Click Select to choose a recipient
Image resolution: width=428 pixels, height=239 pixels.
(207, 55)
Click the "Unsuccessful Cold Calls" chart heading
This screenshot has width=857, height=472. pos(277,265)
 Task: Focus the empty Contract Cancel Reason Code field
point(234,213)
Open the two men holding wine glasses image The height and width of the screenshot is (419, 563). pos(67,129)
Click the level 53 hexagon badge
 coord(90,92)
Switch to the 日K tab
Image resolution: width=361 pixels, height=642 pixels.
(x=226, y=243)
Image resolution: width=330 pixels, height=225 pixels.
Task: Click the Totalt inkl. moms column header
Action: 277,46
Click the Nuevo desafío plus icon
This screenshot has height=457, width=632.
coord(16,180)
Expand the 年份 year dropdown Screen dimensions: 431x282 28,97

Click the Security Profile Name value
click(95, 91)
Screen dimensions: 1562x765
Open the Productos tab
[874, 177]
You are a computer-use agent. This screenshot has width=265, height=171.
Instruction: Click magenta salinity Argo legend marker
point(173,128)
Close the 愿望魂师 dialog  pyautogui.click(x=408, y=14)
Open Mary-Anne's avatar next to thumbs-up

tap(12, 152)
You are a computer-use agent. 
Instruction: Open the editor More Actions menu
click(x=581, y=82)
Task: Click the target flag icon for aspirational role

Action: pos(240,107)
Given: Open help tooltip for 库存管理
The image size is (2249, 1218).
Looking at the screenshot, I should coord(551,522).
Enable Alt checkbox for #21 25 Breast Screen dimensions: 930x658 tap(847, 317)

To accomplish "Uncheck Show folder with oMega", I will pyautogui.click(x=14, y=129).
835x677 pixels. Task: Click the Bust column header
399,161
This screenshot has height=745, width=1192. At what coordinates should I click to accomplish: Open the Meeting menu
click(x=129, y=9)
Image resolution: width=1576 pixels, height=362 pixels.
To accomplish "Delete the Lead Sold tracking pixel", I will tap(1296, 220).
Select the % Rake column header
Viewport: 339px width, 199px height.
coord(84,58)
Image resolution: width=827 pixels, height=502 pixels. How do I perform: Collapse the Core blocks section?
------------------------------------------------------------------------
**GOAL OF THE EXERCISE:** Copy out the items above verbatim, everything from the line containing "Open the two" down to the line containing "click(x=581, y=82)", both of those lines included.

**WORKED ANSWER:**
Open the two men holding wine glasses image The height and width of the screenshot is (419, 563). pos(67,129)
Click the level 53 hexagon badge
 coord(90,92)
Switch to the 日K tab
Image resolution: width=361 pixels, height=642 pixels.
(x=226, y=243)
Image resolution: width=330 pixels, height=225 pixels.
Task: Click the Totalt inkl. moms column header
Action: 277,46
Click the Nuevo desafío plus icon
This screenshot has height=457, width=632.
coord(16,180)
Expand the 年份 year dropdown Screen dimensions: 431x282 28,97

Click the Security Profile Name value
click(95, 91)
Screen dimensions: 1562x765
Open the Productos tab
[874, 177]
You are a computer-use agent. This screenshot has width=265, height=171.
Instruction: Click magenta salinity Argo legend marker
point(173,128)
Close the 愿望魂师 dialog  pyautogui.click(x=408, y=14)
Open Mary-Anne's avatar next to thumbs-up

tap(12, 152)
You are a computer-use agent. 
Instruction: Open the editor More Actions menu
click(x=581, y=82)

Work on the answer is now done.